Prisonniers de guerre Juifs Français d’Algérie

Montage - Christophe Woehrle
Montage - Christophe Woehrle

Un nom en particulier fait l’objet de mon étude de ce jour : Atlan
Un lieu en particulier : Bougie – Bejaïa

Bejaïa est située en bordure de la mer Méditerranée dans la région de la Kabylie, à 220 kilomètres à l’est d’Alger.

Bien que la question de la citoyenneté soit épineuse et divise les dirigeants de la colonie (cf.Attali), les jeunes Juifs algériens sont mobilisés comme tout citoyen français. Ils se retrouvent sur les fronts de l’est et du nord de la France, et entrent en captivité lors de la Bataille de France de mai-juin 1940. Parmi eux :

Gaston Atlan est né le 11 décembre 1903 à Bougie en Algérie, fils de Serron Atlan et de Ghida Atlan, époux de Louise Alphonsine née Vallée. Avant guerre, il réside au 6, rue de Picardie à Alger. Lors de la déclaration de guerre, il est mobilisé comme soldat de 2e classe au 65e Régiment d’Infanterie. Il est fait prisonnier le jour de l’Armistice entre Vichy et le 3e Reich le 21 juin 1940 à Saint-Malo.

Les listes de prisonniers de guerre montrent qu’il est le seul de son régiment à être fait prisonnier à Saint-Malo. Ses autres camarades de captivité appartenaient en grande partie à des régiments de sanitaires. Il apparaît donc que Gaston Atlan était déjà malade et pris en charge par un régiment sanitaire.

Il est interné au Frontstalag 133, camp de la Marne à Rennes où il reçoit le matricule 145. Malade il n’est, de ce fait, pas transféré vers l’Allemagne et se voit libéré le 8 novembre 1940 et obtient un congé de captivité. Il s’installe à Saint-Malo au 14, rue François Dubreil d’où il est expulsé en 1942. Il se réfugie alors à Château-Gontier comme marchand de primeurs.

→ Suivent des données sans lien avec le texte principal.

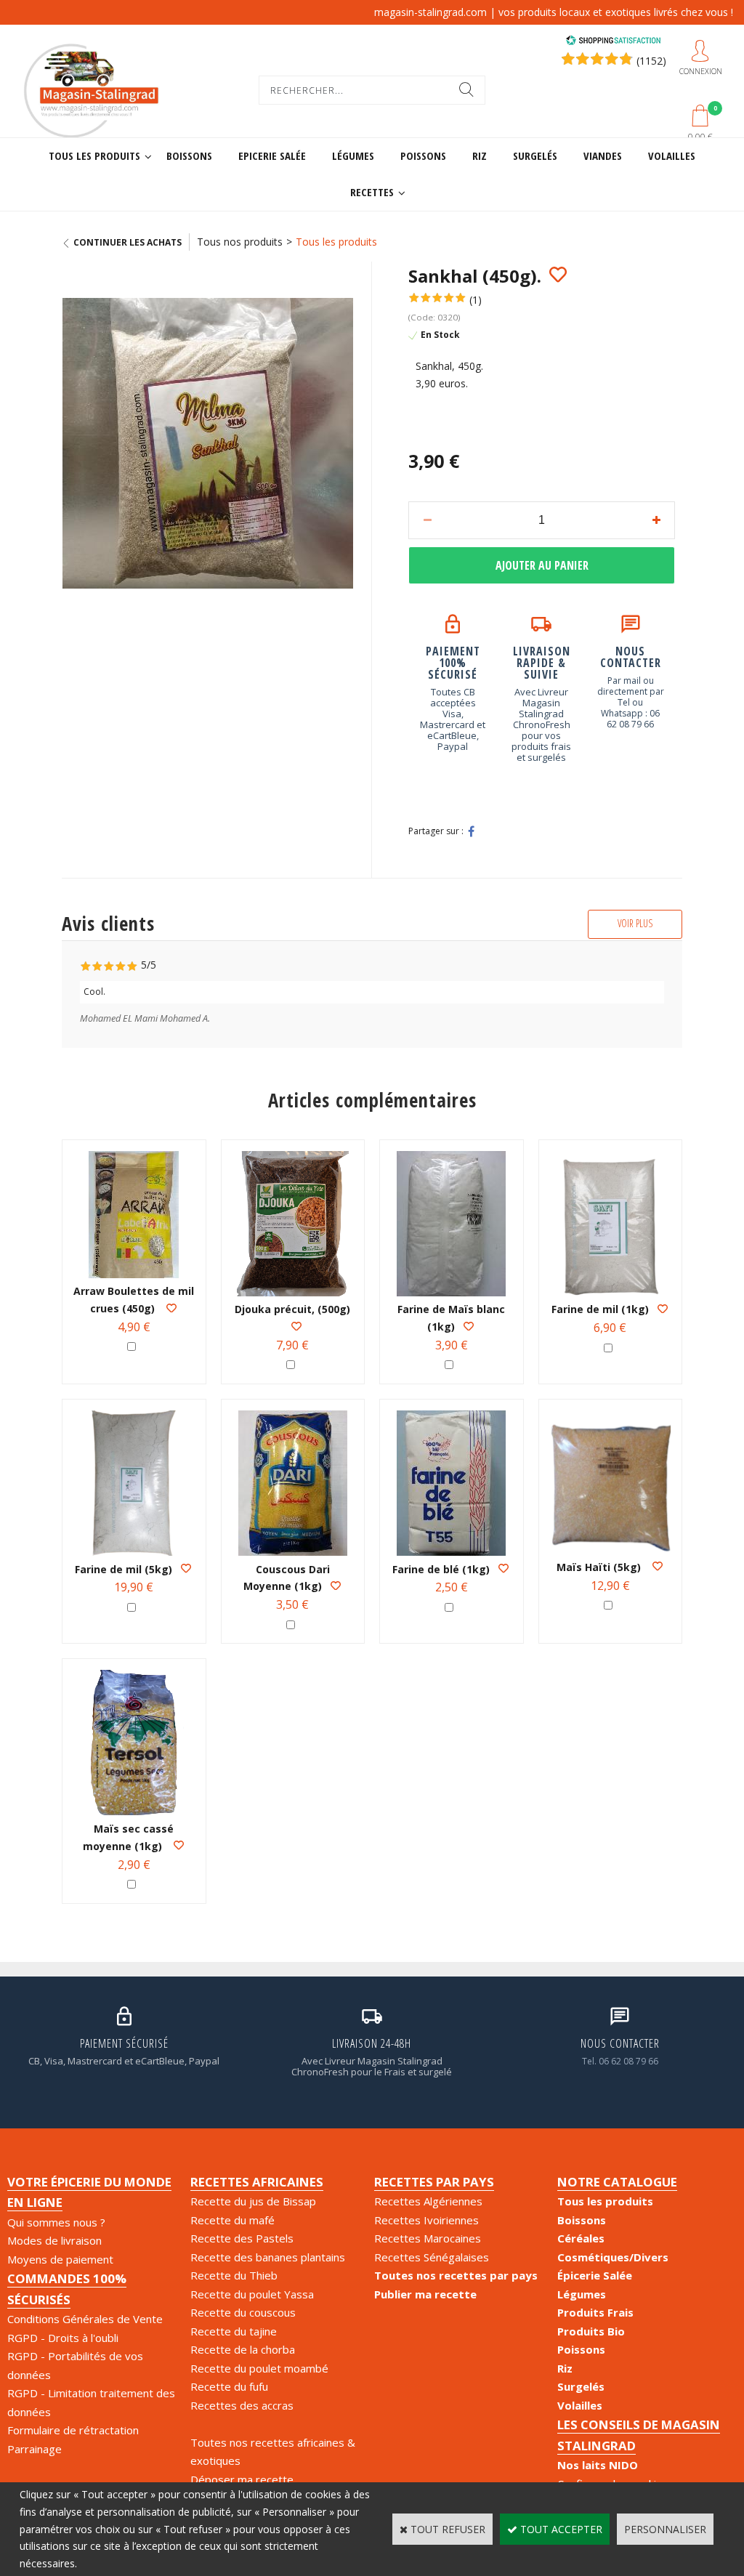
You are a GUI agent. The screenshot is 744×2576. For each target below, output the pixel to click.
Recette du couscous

C’est là que le 9 octobre 1942, il est arrêté par les autorités allemandes.

Transféré au camp de Mulsanne dans la Sarthe, il est dirigé neuf jours plus tard vers Drancy. Il y reste jusqu’au 9 mars 1943 et est envoyé au camp de Beaune-la-Rolande et renvoyé à Drancy le 23 mars 1943. De là, le 25 mars 1943, il est déporté par le convoi n°53 en direction de Sobibor. Le 30 mars 1943, il est exterminé au camp de Lublin-Majdanek en Pologne.

Robert Rohan Atlan est né le 15 mars 1915 à Bougie en Algérie, fils de Mardochee Atlan et de Tefaha Levy. Recruté à Constantine en 1935, il a le matricule 21. Lors de la mobilisation, il intègre le 3e régiment de Zouaves avec le grade de sergent. Avant la guerre, il réside rue du 59e de Ligne à Bougie en Algérie. De profession aide-comptable, il travaille dans la quincaillerie familiale.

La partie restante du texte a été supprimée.